We collected broadly defined candidate genes based on four lines of evidence, i.e. association, linkage, expression and literature to prioritize them for further analysis. These data were extracted and curated from genetic studies with direct evidence (e.g. experimental data). We may extend this work by including non-experimental data such as GO annotations, gene network/pathway information, genetic markers in the conserved non-coding regions, and regulatory elements (Aerts et al., 2006; van Driel et al., 2005; Wu et al., 2008). This takes advantage of additional biological information generated by computational analysis or the ‘omics’ approach, which is not directly available from the traditional genetic studies. The disadvantages of including such computational or ‘omics’ data are, for example, inconsistent quality across the data set (or low quality), biased approaches in generating such data, and high error rate in some computational analysis. Therefore, data cleaning and development of weight schemes are more complicated.

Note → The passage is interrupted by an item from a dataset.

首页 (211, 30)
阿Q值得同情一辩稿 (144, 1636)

We performed literature search of candidate genes based on co-occurrence of keywords and genes using the tool developed by the NCBI Entrez team. Our high throughput literature search could find the majority (85%) of genes in association studies that have been collected and carefully curated in the SchizophreniaGene database (Table 1). Text-mining has been extensively applied to biological fields recently due to the exponential growth of biological data (Saccone et al., 2008). Many algorithms and computational tools have been developed (Yu et al., 2008). We may enhance our strategy on searching candidate genes by combining a more efficient algorithm and a better yet more complicated search function such as logical relationship between the keywords and genes.